My youngest sister called me the other day. She was furious. She wanted to know how textbooks are chosen. Why? Because her 14-year-old daughter had been required to read a story where "one man cut up another man and put the body parts under his floor boards!" Yes, she was referring to Edgar Allan Poe’s "The Tell-Tale Heart." She planned to go to the school district’s superintendent to complain.
Soon after school started, she called to tell me how her daughter’s English teacher required them to read a book written by a teacher and students a few blocks from the World Trade Center after 9/11. She was outraged because the book was filled with the word "fuck." An Amazon search-inside-this-book showed me the word was in there about three times. She complained to the teacher and got her daughter an alternate assignment.
She was sure the problem is the eighth grade teacher her daughter has. First the teacher exposed the kid to "fuck" and now it’s Poe. She’s convinced the teacher is just warped and just not be around children. I explained the textbook adoption process. I explained how important Poe is to American literature. I tried to discuss theme. But all she could see was the dismembered body. Her daughter, she said, "was very disturbed" by the story.

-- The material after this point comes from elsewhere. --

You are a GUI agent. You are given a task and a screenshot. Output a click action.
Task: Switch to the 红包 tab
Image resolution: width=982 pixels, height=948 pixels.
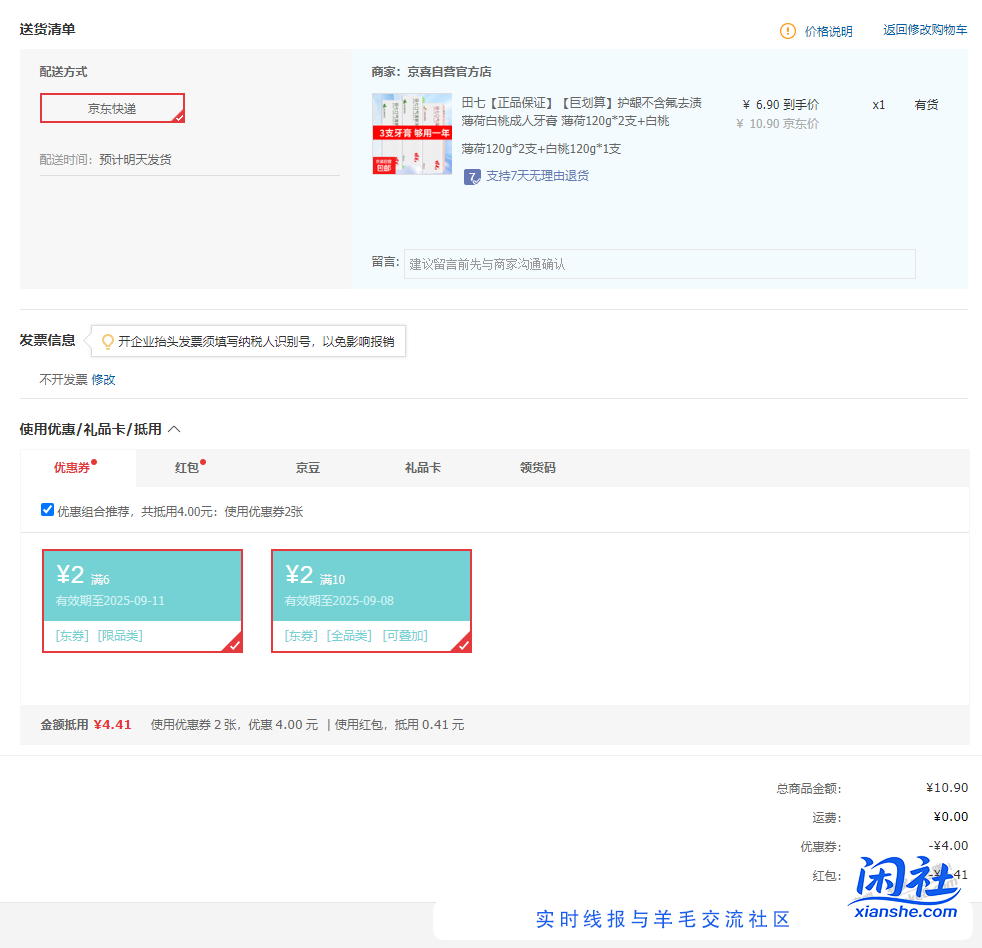click(x=187, y=468)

And then, the teacher had the kids answer the questions after the story and one of those questions asked the students to compare Poe’s story to a horror movie they’ve seen recently. My sister does not allow her children to watch horror movies. Seriously. No horror movies. Not even something as tame as The Creature from the Black Lagoon. Lord knows I’ve tried to rectify that sad situation. The poor girl had no frame of reference for Poe’s tale.
My niece is very smart. Obviously, she’s very sheltered, too. She’s in all the advanced classes at her school. I explained to my sister that very soon the girl’s going to be exposed to a lot of literature with mature themes. The poor girl is going to be shocked when she gets into pre-AP and AP classes and realizes that there is a whole different world out there.
I sometimes wonder if I picked up all the available common sense as I was coming out of the womb.
My own 14-year-old daughter just recently finished reading Cynthia Leitich Smith‘s Tantalize. She asked for another book the other day. It just so happened I’d just received the ARC I’d won of Carrie Jones‘ new novel Need. She took it. I cannot imagine what my sister would do if I tried to give my niece one of those books, or a copy of Twilight or a Harry Potter book or, God forbid, one of my books. Vampires? Werewoves? Magic? Sex??? hahaha Yeah, I might just try that for Christmas. I do what I can to make the holidays memorable.
Oh, back to the topic at hand. During the brief time I was the Enid bureau chief for The Oklahoman newspaper the school board up there had to consider a parent’s complaint about the high school teaching The Adventures of Huckleberry Finn. It was decided that the teacher could not force the child to read this staple of American literature, that she had to offer an alternate assignment. And now my sister might try to do the same thing to Poe. At least she’s married and has a different last name than me now.